- Mario Donato D’Angelo
“No meio do inverno, descobri que havia em mim um verão invencível.”
Albert Camus
Há períodos em que a vida segue adiante, mas com outra temperatura. Nada muda de forma espetacular. O calendário vira, os dias continuam numerados, o mundo não faz alarde. Ainda assim, algo se ajusta por dentro. O corpo permanece em movimento, a rotina se mantém, mas a alma pede menos pressa e mais cuidado.
Esse frio interno aparece quando a experiência pesa um pouco mais do que o entusiasmo. Não é tristeza aberta, nem desalento. É o reconhecimento discreto de que viver exige fôlego.
Camus escreveu que, mesmo no meio do inverno, descobriu dentro de si um verão invencível. Essa frase não fala de euforia. Fala de permanência. De algo que não se apaga quando as expectativas se recolhem. O verão de que ele fala não ilumina tudo. Apenas aquece o suficiente para continuar.
Continuar, aliás, é um verbo pouco celebrado. Não rende discursos, não costuma ganhar brindes. Mas sustenta a vida. Levantar, atravessar o dia, cuidar do que ainda responde. Há uma dignidade discreta nesse gesto. Uma forma silenciosa de coragem.
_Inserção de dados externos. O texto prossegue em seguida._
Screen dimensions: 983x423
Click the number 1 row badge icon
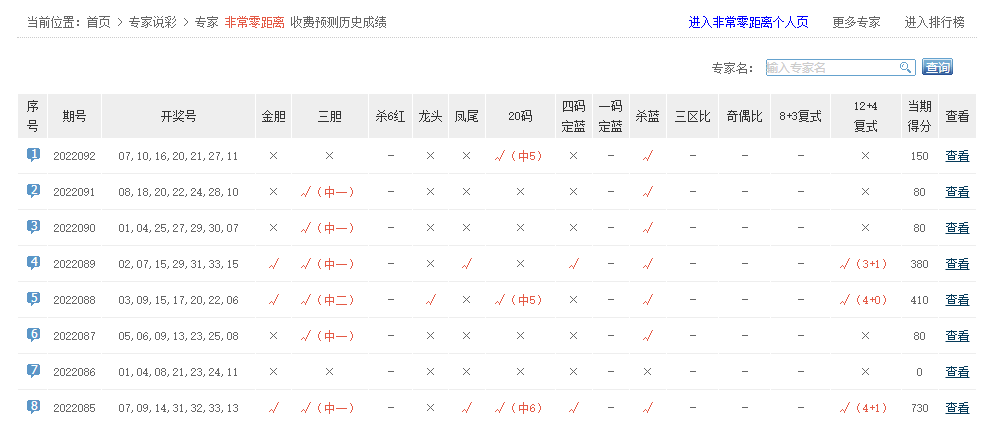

Cada pessoa aprende a manter a própria temperatura. Uns encontram isso em hábitos simples. Um café tomado com atenção. Um livro aberto sem obrigação. Uma conversa que não precisa impressionar. Outros descobrem esse calor em lembranças que já não doem. O passado, quando se aquieta, pode aquecer.
Há também dias em que nada disso aparece. Mesmo assim, algo insiste. O corpo segue. O pensamento não desiste. A vida continua acontecendo, ainda que em tom menor.
Existe uma ideia persistente de que a virada do tempo deveria trazer brilho, promessas altas, resoluções impecáveis. Como se a existência precisasse começar de novo, limpa e triunfante. Mas a vida real não funciona assim. Ela não pede glória. Pede continuidade.
O que vem adiante não precisa ser grandioso. Precisa ser possível. A vida que se tem é a matéria-prima. Com seus limites, seus cansaços, seus pequenos alívios. Não é pouco. É o suficiente para atravessar a jornada.
Cada um guarda seu pequeno sol. Às vezes no olhar que ainda recorda. Às vezes numa fotografia que carrega o cheiro de um dia feliz. Às vezes no riso súbito de alguém que passa. Outras vezes, as mais singulares, o verão surge sem motivo, como uma respiração funda que devolve a coragem.
Há quem espere uma mudança completa para se permitir seguir. Há quem siga mesmo sem garantias. Esses últimos compreenderam algo essencial: a vida não se apresenta em estado ideal. Ela se oferece como é. Cabe a nós aceitá-la nessa forma imperfeita e, ainda assim, habitável.
O frio pode permanecer por um tempo. Pode atravessar semanas, meses, estações. Ainda assim, enquanto algo em nós não se apaga, existe caminho. A esperança, nesse caso, não é promessa de vitória. É sustentação. É manter aceso o que ainda responde.
Proteger esse ponto interno é um gesto de sabedoria. Não exigir demais do que está começando. Não romantizar o que simplesmente continua. Reconhecer que atravessar o tempo com algum calor já é uma forma de viver. E como!
É isso que eu desejo para a vida que segue adiante. Que ela não nos peça heroísmo, mas presença. Que não exija brilho, mas consistência. Que saibamos entrar nos próximos dias com cuidado, sem a obrigação de sermos melhores, que sejamos apenas atentos. Porque é nesse ponto, discreto e habitável, que a felicidade costuma morar. Que possamos encontrar esse ponto é o que desejo a todos neste ano que entra.